Top of INFORMATION SUPPLIED

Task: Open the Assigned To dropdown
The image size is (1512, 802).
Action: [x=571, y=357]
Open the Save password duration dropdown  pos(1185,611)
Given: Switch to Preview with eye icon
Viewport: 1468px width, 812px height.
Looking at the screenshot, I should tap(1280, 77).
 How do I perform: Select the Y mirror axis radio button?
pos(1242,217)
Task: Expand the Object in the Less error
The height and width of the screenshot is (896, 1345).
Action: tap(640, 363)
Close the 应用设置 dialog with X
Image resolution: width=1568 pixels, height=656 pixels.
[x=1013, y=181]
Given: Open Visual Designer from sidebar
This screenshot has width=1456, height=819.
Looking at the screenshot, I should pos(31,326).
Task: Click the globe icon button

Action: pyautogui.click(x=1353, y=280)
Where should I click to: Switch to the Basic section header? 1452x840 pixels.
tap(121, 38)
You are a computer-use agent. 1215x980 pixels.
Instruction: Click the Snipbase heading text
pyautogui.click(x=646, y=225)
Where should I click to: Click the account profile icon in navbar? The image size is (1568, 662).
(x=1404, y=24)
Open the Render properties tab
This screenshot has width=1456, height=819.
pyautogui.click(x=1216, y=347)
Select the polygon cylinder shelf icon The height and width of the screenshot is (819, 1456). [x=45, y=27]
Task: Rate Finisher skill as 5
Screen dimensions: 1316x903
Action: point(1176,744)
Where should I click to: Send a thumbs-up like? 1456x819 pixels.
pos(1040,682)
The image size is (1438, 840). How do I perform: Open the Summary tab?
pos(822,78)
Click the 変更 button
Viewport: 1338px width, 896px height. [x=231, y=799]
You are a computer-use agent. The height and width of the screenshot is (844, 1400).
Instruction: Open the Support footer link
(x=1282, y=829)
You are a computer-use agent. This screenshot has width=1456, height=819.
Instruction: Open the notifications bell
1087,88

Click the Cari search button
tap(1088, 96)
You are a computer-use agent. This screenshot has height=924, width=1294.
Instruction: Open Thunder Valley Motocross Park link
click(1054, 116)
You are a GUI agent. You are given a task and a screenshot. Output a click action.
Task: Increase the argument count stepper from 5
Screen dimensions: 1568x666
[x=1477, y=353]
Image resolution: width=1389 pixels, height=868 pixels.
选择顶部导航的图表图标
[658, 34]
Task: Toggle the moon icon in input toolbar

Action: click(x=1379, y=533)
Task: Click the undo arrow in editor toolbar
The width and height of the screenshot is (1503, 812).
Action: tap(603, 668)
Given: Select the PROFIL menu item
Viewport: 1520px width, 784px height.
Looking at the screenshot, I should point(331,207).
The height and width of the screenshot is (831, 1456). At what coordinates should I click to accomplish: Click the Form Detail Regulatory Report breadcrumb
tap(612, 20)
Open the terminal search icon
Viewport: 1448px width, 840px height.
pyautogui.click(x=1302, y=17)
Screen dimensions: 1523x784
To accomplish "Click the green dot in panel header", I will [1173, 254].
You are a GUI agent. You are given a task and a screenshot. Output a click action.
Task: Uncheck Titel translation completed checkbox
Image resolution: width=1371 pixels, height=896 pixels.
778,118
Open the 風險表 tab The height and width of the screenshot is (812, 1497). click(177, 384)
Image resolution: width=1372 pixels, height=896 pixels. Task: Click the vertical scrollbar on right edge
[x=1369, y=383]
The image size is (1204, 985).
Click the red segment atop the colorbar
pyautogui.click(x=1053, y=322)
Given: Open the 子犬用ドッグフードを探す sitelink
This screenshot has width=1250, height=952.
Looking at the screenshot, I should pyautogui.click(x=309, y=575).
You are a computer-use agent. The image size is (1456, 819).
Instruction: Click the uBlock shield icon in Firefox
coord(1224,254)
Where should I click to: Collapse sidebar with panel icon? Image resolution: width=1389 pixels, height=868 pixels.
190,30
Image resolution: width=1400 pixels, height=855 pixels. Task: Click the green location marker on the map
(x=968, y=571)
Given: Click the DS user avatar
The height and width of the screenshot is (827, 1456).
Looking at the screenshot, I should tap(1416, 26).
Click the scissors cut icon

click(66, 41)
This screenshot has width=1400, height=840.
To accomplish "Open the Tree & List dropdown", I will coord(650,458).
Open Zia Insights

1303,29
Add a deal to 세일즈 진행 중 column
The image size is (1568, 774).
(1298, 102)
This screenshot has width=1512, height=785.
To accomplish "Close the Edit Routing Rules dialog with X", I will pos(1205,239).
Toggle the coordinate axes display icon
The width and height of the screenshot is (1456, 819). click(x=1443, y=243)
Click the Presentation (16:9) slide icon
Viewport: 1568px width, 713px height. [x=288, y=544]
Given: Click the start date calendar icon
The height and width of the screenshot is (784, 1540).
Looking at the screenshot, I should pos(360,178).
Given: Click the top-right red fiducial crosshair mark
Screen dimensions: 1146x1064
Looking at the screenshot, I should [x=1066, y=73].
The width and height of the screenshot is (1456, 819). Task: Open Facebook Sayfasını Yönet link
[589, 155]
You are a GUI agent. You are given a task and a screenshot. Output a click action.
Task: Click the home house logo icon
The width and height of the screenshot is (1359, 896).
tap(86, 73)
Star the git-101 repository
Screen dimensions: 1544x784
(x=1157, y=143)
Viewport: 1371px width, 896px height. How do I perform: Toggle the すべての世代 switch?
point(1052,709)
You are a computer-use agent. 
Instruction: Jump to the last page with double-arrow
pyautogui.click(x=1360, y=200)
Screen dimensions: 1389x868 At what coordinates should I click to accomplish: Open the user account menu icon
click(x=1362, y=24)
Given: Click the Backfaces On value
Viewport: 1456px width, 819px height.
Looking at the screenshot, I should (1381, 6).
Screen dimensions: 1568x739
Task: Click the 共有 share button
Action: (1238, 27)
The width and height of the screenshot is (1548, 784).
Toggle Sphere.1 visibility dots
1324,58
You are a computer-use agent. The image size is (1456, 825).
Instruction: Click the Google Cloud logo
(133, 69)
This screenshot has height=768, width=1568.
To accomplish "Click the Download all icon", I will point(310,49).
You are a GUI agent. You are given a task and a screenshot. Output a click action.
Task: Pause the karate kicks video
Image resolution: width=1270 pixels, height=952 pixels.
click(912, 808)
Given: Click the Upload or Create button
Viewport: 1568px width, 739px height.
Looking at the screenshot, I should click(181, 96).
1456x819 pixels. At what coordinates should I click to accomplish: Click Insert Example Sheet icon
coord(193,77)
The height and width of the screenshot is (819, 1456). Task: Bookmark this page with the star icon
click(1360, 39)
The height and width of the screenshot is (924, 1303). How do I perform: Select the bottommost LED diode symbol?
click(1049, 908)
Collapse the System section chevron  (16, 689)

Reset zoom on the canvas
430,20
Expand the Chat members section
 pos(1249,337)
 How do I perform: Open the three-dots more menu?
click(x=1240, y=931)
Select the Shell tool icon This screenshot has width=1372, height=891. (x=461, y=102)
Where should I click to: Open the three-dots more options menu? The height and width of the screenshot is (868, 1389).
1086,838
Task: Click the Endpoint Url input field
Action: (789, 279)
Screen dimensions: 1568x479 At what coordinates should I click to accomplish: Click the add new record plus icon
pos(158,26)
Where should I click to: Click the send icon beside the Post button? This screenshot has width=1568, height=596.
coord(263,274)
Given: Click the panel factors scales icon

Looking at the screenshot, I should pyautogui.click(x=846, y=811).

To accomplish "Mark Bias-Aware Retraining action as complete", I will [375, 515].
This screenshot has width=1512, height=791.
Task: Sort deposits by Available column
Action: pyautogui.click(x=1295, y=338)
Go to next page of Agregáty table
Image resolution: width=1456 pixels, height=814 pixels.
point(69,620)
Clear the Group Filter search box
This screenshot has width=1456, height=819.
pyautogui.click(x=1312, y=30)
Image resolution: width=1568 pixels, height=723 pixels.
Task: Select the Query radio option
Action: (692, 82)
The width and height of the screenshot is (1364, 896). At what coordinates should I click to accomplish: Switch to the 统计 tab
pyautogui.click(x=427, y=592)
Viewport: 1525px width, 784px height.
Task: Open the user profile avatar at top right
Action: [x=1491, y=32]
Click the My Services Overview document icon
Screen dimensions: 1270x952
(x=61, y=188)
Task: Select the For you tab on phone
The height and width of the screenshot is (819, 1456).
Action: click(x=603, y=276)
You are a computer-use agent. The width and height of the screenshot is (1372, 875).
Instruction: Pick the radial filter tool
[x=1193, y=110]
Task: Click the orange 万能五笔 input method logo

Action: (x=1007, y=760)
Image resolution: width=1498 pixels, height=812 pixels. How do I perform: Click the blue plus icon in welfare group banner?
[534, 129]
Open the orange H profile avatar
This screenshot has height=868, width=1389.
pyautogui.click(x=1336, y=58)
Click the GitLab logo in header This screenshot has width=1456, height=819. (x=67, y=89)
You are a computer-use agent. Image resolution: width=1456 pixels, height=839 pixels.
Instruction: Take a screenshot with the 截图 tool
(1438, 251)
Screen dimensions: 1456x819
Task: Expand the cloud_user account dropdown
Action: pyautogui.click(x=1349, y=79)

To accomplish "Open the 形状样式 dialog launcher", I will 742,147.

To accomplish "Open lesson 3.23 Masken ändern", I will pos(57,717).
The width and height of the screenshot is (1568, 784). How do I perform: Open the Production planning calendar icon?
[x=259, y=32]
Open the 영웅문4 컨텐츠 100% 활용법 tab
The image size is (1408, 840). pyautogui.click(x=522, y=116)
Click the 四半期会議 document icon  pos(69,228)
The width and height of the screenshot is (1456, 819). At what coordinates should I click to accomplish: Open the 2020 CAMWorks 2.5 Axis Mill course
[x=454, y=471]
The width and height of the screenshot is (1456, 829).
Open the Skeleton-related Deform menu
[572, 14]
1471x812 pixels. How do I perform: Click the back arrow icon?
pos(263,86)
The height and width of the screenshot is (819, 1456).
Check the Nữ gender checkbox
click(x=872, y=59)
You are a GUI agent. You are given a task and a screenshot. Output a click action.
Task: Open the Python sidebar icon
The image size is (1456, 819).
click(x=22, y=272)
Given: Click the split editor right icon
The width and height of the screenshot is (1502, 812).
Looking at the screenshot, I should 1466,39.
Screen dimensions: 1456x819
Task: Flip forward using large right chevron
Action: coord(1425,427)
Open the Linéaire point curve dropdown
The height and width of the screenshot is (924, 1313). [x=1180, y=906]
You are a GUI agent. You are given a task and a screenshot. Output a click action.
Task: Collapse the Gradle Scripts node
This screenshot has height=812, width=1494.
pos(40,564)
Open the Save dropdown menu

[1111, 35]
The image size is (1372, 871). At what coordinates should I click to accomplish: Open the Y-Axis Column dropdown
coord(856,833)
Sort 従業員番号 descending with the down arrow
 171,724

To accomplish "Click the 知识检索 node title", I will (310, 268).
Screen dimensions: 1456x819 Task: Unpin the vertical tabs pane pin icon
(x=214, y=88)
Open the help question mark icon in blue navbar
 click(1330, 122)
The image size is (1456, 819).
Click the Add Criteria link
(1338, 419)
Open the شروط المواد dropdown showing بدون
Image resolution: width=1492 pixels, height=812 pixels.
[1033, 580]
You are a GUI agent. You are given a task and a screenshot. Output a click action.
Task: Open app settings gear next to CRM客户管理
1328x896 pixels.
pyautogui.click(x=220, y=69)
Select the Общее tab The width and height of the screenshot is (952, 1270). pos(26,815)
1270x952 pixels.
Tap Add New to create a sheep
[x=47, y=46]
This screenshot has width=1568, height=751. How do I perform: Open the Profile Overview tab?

Bottom of INFORMATION SUPPLIED

PROBLEM TO WORK ON: Return every line of the listing that has the word "Close" in it.

RESULT FOR THIS TASK:
Close the 应用设置 dialog with X
To accomplish "Close the Edit Routing Rules dialog with X", I will pos(1205,239).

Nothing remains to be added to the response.